10. La reconnaissance
Ce n’est pas une émotion primaire, mais elle est partout. Ce besoin d’être vu, compris, validé. Elle façonne ton identité et influence tes choix. Quand tu cours après, tu te perds. Quand tu la trouves en toi, tu deviens libre. C’est l’une des plus puissantes forces de transformation intérieure.
11. La gratitude
C’est la version apaisée de la joie. Une émotion lente, profonde. Elle ne nie pas la douleur ; elle lui donne du sens. Elle te rappelle que tout ce qui t’a brisé t’a aussi construit. C’est la sagesse du cœur : reconnaître la beauté même dans la galère.
12. La sérénité
Ce n’est pas un don, c’est un taf. Elle vient quand tu cesses de lutter contre ce que tu ne contrôles pas.

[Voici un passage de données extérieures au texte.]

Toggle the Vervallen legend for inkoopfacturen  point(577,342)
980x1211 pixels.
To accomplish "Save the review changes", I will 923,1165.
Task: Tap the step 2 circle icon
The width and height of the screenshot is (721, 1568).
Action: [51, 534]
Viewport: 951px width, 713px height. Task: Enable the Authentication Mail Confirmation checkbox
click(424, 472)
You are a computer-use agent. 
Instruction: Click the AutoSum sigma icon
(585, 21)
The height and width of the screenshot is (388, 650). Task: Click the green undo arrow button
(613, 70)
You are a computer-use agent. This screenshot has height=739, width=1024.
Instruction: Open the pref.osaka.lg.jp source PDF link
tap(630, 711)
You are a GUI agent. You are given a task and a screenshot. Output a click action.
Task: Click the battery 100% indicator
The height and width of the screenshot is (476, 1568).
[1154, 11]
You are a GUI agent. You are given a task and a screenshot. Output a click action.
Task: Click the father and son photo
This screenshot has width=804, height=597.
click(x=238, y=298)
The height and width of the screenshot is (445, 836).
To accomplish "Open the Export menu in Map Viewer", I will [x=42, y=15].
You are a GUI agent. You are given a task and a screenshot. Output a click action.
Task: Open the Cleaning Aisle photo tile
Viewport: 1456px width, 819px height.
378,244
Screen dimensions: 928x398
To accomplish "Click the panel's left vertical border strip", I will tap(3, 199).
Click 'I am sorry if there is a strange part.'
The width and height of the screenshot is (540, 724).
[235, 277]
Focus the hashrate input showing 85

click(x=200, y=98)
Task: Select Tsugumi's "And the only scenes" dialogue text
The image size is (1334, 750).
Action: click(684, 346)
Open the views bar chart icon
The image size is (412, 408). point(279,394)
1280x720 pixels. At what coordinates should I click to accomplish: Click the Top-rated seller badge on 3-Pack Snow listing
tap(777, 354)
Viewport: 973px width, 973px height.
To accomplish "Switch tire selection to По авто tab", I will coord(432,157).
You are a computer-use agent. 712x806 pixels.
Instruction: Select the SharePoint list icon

C’est la paix lucide : tu ne te racontes plus d’histoires, tu ne fuis plus. Tu acceptes le chaos, mais tu n’y plonges plus. Elle ne s’atteint pas, elle s’apprend.
13. L’admiration
Elle t’ouvre, t’élève. Elle t’invite à sortir de ta petite bulle pour contempler ce que l’humain a de grand. Mais elle peut devenir piège si elle tourne à la comparaison. Apprendre à admirer sans te rabaisser, c’est cultiver la grandeur intérieure.
14. L’angoisse
La peur sans objet. Le vertige de la liberté. Nietzsche la voyait comme le prix à payer pour exister vraiment. L’angoisse, c’est ton esprit qui hurle face à l’inconnu. Si tu l’écoutes, elle t’apprend à respirer dans le vide. Si tu la fuis, elle t’engloutit.
15. La compassion
C’est l’amour débarrassé de l’attente. Voir la douleur de l’autre sans la juger, sans chercher à la réparer. Juste être là. Elle naît quand tu as déjà traversé ta propre merde et que tu reconnais la sienne. C’est une émotion d’égalité : elle relie, elle soigne.
Chaque émotion, même la plus chiante, a une fonction. Elles ne sont pas là pour te pourrir la vie, mais pour te rappeler que tu es vivant. Le problème, c’est pas ce que tu ressens. C’est ce que tu refuses de ressentir.